== Text extract ==

# Conversation on a Road Trip



## debodun (Oct 20, 2017)

Say you are taking a day trip with a casual friend. You'll probably be on the road about 4 hours. What can you talk about? I've usually exhausted my repertoire in about 15 minutes.


----------



## CeeCee (Oct 20, 2017)

I don't plan conversation, it just happens.  Also, you don't have to be talking all the time.

Avoid politics and religion if you don't think alike.


----------



## hollydolly (Oct 20, 2017)

Oooh we're on the road a lot for hours sometimes...we just talk about every day things...or whatever we pass  on the road will create a subject that leads to another thing..etc... 

if you really find it difficult to hold a conversation for long... you could always play music... or read...


----------



## RadishRose (Oct 20, 2017)

I was never a big talker in the car, unless of course like Holly said things you pass by triggers conversation here and there. Listening to music was more my style. I usually run out after 15 minutes too, then take it as it comes.


----------



## debodun (Oct 20, 2017)

CeeCee said:


> Avoid politics and religion.

===
== Given information ==

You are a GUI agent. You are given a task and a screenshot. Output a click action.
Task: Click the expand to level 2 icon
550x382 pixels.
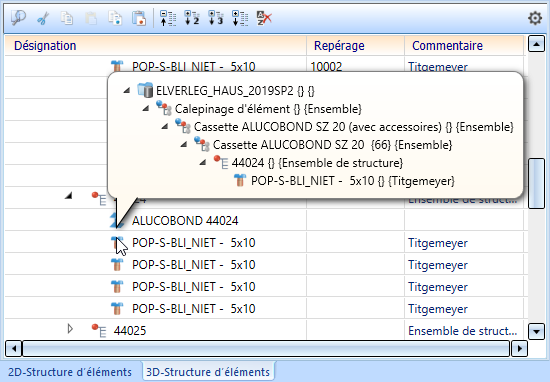(x=192, y=18)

===

Stated goal A
Copy the road trip thread word for word, between "I was never" and "as it comes.", inclusive.
Stated goal B
In the road trip thread, which two topics does CeeCee suggest avoiding if you don't think alike?
The material comes from a separate source.

Task result A
I was never a big talker in the car, unless of course like Holly said things you pass by triggers conversation here and there. Listening to music was more my style. I usually run out after 15 minutes too, then take it as it comes.

Task result B
Politics and religion.